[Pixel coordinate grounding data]
——
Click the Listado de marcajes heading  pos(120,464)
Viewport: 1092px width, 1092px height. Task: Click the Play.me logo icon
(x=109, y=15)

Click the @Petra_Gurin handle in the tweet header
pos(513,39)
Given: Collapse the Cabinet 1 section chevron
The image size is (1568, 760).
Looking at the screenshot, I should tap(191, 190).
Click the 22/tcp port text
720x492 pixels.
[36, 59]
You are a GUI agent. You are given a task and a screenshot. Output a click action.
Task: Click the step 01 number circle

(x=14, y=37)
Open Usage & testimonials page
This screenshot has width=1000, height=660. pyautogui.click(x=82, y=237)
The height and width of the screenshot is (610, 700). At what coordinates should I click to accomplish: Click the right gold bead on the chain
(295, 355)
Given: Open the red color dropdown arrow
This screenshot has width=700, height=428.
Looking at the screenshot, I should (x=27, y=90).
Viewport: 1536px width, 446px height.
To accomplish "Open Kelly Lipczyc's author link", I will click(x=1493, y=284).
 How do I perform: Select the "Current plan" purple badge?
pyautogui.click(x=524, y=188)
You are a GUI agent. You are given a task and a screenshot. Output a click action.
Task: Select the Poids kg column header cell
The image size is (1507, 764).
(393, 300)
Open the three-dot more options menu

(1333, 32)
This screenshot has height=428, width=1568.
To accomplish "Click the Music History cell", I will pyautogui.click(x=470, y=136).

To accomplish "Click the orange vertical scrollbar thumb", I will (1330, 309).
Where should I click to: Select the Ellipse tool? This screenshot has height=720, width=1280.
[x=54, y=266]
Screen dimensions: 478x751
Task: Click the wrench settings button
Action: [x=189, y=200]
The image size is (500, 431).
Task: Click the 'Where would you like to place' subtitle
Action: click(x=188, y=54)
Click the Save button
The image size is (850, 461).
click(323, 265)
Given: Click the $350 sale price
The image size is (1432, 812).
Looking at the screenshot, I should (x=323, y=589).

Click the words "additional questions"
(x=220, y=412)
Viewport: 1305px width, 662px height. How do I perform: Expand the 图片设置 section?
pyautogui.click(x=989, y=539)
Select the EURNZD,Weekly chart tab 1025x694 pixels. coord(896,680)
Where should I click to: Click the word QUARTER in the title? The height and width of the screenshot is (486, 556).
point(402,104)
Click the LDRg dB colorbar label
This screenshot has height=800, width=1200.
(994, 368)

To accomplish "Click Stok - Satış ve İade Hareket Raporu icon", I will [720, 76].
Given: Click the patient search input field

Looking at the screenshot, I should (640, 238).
——
PROBLEM: The required output is the stretch of entries above from the line containing "Task: Select the Poids kg column header cell" through the line containing "Select the EURNZD,Weekly", reproduced exactly.

YOUR RESPONSE:
Task: Select the Poids kg column header cell
The image size is (1507, 764).
(393, 300)
Open the three-dot more options menu

(1333, 32)
This screenshot has height=428, width=1568.
To accomplish "Click the Music History cell", I will pyautogui.click(x=470, y=136).

To accomplish "Click the orange vertical scrollbar thumb", I will (1330, 309).
Where should I click to: Select the Ellipse tool? This screenshot has height=720, width=1280.
[x=54, y=266]
Screen dimensions: 478x751
Task: Click the wrench settings button
Action: [x=189, y=200]
The image size is (500, 431).
Task: Click the 'Where would you like to place' subtitle
Action: click(x=188, y=54)
Click the Save button
The image size is (850, 461).
click(323, 265)
Given: Click the $350 sale price
The image size is (1432, 812).
Looking at the screenshot, I should (x=323, y=589).

Click the words "additional questions"
(x=220, y=412)
Viewport: 1305px width, 662px height. How do I perform: Expand the 图片设置 section?
pyautogui.click(x=989, y=539)
Select the EURNZD,Weekly chart tab 1025x694 pixels. coord(896,680)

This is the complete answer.